• _SUPPLIED RECORDS_
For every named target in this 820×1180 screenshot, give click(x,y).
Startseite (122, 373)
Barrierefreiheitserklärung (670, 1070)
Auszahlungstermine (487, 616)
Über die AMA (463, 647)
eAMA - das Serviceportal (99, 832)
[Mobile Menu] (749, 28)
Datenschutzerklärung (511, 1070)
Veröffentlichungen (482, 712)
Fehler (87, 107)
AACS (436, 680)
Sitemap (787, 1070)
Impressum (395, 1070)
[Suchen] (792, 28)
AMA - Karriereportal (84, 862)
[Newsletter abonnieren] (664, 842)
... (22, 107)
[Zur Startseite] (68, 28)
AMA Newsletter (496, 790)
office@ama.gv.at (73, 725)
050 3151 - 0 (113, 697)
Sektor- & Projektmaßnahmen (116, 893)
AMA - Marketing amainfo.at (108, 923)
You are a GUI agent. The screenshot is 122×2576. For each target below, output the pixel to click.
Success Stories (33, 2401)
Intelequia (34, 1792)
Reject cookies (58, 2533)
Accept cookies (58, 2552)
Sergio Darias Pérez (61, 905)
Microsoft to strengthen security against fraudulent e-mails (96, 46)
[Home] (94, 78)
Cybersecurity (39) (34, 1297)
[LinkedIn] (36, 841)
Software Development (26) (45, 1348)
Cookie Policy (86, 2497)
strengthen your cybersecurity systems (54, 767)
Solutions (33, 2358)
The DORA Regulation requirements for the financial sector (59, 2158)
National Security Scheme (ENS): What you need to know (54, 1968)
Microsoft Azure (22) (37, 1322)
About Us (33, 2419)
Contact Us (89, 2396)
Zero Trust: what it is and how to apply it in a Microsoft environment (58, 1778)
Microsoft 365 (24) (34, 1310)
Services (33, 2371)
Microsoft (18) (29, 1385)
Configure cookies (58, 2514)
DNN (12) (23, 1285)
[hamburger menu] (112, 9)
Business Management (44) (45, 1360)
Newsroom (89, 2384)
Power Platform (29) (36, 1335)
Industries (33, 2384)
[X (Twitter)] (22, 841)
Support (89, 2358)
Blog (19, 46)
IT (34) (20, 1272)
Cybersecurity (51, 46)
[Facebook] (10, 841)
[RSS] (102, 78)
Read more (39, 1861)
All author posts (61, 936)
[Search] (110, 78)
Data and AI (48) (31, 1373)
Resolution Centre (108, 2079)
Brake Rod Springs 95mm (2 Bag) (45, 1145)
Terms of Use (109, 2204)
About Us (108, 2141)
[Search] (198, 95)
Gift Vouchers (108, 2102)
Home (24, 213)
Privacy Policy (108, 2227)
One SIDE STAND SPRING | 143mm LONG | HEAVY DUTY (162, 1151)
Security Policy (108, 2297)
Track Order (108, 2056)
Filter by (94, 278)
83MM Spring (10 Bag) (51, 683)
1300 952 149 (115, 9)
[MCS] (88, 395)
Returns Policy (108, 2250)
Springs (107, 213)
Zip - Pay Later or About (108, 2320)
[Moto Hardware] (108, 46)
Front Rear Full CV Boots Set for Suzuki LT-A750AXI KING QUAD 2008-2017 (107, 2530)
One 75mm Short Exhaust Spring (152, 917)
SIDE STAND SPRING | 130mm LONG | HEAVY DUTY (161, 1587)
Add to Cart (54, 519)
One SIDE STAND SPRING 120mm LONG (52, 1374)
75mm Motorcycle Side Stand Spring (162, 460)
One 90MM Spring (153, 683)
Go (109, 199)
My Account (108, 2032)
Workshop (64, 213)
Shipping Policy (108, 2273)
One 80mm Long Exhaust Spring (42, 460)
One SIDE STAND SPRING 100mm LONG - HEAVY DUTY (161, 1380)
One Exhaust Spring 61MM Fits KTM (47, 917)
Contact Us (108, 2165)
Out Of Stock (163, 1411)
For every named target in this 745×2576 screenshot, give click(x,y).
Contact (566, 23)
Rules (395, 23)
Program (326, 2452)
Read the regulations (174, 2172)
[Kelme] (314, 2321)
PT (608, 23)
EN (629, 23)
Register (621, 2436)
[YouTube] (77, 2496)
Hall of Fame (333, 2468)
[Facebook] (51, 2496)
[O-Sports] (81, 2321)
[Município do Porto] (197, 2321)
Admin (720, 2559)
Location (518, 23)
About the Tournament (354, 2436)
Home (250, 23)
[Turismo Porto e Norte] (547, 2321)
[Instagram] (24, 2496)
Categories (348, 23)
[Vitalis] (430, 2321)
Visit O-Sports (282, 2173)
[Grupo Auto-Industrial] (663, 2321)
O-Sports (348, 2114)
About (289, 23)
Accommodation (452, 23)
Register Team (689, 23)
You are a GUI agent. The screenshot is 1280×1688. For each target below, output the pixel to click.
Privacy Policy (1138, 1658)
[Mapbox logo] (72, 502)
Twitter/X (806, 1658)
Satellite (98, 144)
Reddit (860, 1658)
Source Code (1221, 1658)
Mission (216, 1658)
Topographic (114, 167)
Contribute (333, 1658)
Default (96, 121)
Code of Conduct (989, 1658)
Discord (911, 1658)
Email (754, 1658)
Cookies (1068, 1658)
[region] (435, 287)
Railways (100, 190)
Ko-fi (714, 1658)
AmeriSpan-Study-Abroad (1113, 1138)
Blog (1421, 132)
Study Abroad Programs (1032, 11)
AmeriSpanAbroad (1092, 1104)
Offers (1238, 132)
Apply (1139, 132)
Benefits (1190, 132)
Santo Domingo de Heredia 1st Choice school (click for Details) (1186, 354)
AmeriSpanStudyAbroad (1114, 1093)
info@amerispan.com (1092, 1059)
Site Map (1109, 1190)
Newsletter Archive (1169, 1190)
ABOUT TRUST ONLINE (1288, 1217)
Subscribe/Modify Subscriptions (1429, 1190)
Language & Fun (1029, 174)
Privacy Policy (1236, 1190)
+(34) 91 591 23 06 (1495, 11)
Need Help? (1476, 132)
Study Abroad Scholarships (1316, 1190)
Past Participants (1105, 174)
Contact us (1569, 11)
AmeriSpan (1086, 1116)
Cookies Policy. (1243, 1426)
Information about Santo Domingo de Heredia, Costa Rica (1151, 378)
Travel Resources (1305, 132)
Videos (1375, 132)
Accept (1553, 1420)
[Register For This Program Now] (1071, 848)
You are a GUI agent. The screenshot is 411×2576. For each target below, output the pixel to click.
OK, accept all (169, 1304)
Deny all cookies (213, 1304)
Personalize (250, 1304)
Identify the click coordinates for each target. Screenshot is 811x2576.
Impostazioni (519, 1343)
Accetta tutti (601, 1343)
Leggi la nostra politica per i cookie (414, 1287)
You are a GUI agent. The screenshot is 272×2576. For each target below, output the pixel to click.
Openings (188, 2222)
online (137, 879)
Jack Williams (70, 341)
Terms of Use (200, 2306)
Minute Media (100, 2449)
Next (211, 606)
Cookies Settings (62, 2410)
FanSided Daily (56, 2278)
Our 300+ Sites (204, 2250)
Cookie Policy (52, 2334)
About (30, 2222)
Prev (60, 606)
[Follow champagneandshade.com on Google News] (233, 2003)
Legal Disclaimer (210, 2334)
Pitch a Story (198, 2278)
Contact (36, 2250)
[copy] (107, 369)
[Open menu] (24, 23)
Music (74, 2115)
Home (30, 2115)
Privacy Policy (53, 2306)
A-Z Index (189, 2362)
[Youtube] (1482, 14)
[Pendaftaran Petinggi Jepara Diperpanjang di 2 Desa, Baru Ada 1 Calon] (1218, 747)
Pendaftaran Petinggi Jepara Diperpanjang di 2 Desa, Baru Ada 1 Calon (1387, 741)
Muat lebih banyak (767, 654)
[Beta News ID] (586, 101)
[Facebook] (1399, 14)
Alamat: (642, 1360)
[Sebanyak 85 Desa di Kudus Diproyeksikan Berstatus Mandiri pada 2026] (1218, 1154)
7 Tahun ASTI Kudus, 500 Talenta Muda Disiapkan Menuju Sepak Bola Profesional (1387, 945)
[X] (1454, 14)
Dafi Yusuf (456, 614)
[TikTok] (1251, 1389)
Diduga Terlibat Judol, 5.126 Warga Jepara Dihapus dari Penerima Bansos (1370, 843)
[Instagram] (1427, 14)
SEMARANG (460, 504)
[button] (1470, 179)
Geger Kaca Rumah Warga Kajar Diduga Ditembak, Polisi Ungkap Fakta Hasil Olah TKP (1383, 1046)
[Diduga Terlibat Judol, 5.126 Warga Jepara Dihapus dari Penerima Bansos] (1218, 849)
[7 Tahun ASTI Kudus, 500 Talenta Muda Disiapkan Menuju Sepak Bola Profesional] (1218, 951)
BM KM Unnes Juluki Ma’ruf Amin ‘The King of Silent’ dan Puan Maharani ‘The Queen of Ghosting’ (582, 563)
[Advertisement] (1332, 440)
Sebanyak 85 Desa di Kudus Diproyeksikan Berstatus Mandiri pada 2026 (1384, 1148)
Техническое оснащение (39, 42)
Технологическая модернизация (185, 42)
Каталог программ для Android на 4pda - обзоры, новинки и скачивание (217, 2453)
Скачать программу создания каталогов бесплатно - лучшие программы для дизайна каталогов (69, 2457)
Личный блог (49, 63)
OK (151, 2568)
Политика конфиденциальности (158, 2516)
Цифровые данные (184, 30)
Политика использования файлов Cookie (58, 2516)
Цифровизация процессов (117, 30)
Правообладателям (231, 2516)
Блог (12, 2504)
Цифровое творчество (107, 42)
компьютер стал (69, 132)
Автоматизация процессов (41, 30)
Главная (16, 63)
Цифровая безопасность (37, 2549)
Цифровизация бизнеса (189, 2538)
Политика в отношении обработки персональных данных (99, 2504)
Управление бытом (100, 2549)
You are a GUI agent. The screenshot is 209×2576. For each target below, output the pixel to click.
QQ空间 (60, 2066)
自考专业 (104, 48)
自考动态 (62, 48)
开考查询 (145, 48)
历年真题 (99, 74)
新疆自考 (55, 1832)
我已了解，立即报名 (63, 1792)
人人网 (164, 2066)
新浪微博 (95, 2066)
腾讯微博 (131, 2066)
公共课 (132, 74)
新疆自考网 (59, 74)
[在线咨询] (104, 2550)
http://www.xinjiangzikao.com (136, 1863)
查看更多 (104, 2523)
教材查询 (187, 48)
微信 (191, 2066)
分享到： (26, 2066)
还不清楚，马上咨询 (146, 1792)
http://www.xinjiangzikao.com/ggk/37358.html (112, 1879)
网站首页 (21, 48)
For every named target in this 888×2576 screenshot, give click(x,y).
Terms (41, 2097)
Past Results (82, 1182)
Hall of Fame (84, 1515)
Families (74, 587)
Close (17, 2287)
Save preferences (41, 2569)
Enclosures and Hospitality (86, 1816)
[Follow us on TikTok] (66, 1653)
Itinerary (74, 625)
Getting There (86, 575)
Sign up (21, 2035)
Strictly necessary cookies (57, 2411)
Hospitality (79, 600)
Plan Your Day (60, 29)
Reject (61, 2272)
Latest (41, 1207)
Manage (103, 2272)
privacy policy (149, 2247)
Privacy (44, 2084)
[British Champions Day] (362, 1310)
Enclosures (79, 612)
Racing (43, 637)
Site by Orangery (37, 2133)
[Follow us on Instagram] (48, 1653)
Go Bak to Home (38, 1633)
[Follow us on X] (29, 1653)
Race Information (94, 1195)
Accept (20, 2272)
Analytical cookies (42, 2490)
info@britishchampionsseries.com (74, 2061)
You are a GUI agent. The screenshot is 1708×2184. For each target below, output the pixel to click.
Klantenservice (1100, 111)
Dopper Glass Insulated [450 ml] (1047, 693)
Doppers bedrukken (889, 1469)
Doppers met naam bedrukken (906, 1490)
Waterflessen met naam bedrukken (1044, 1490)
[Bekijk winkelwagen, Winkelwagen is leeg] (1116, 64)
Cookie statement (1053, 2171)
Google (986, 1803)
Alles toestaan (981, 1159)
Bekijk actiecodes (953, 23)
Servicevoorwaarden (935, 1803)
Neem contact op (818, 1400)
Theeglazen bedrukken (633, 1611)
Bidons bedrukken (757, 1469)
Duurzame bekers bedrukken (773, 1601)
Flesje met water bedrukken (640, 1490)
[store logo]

• _EXERCISE OBJECTIVE_
Word for word, restate the lines of the listing above starting at the line with "[Mapbox logo] (72, 502)" and ending at the line with "Santo Domingo de Heredia 1st", and nothing outside them.

• _WRITTEN REPLY_
[Mapbox logo] (72, 502)
Twitter/X (806, 1658)
Satellite (98, 144)
Reddit (860, 1658)
Source Code (1221, 1658)
Mission (216, 1658)
Topographic (114, 167)
Contribute (333, 1658)
Default (96, 121)
Code of Conduct (989, 1658)
Discord (911, 1658)
Email (754, 1658)
Cookies (1068, 1658)
[region] (435, 287)
Railways (100, 190)
Ko-fi (714, 1658)
AmeriSpan-Study-Abroad (1113, 1138)
Blog (1421, 132)
Study Abroad Programs (1032, 11)
AmeriSpanAbroad (1092, 1104)
Offers (1238, 132)
Apply (1139, 132)
Benefits (1190, 132)
Santo Domingo de Heredia 1st Choice school (click for Details) (1186, 354)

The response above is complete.